## [WHAT THIS TASK INVOLVES]
State how many of the lines below contain the string "label", treating uppercase and lowercase as distinct, and give only the number.
═════ RECORDS TO USE
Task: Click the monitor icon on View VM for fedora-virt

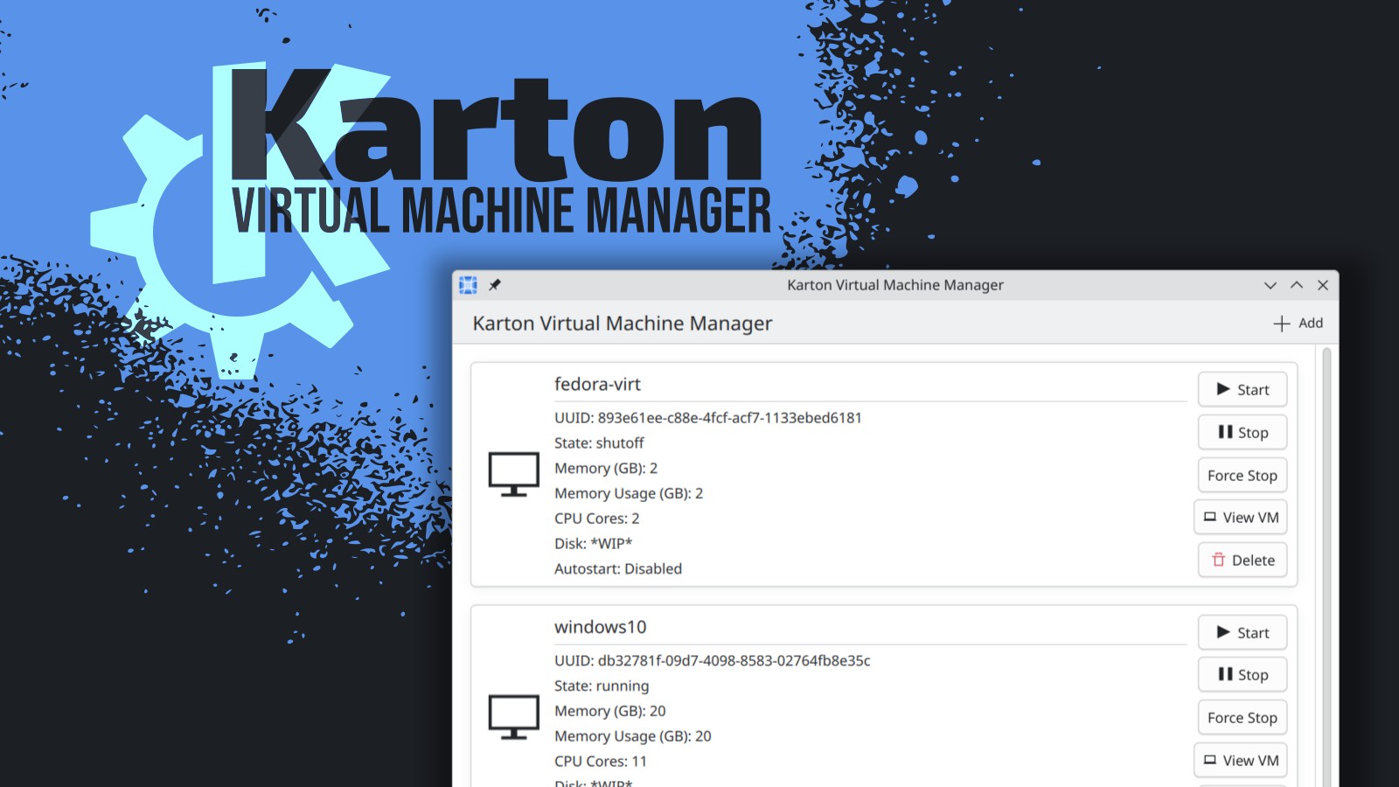Action: click(x=1210, y=517)
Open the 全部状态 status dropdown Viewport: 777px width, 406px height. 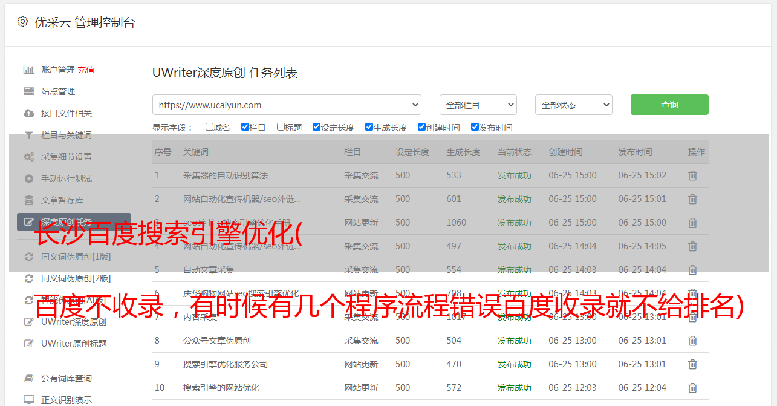coord(573,105)
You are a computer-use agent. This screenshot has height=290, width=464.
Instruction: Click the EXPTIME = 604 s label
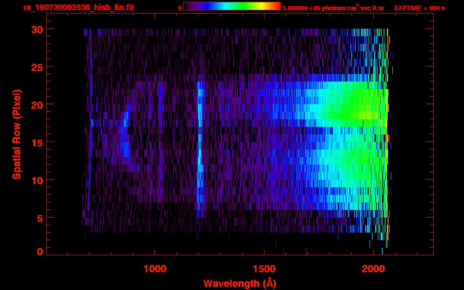coord(419,8)
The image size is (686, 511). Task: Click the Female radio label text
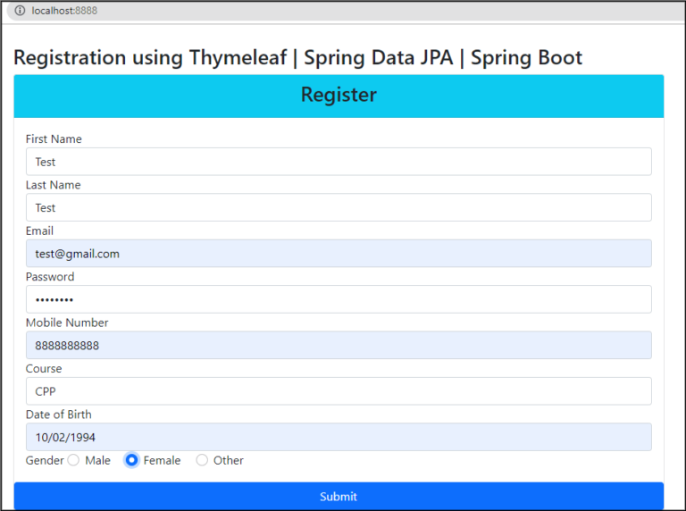162,460
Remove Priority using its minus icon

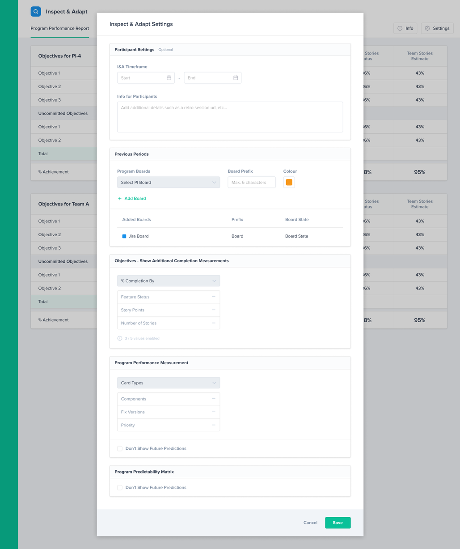pyautogui.click(x=214, y=425)
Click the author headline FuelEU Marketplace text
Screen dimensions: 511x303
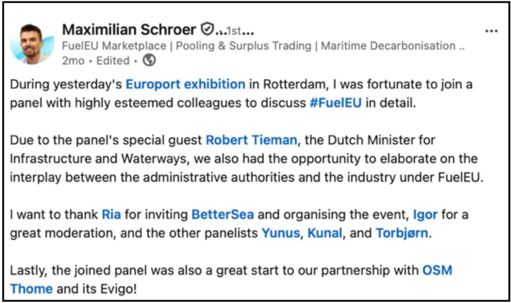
══════════
## [CORRECT OUTPUT]
2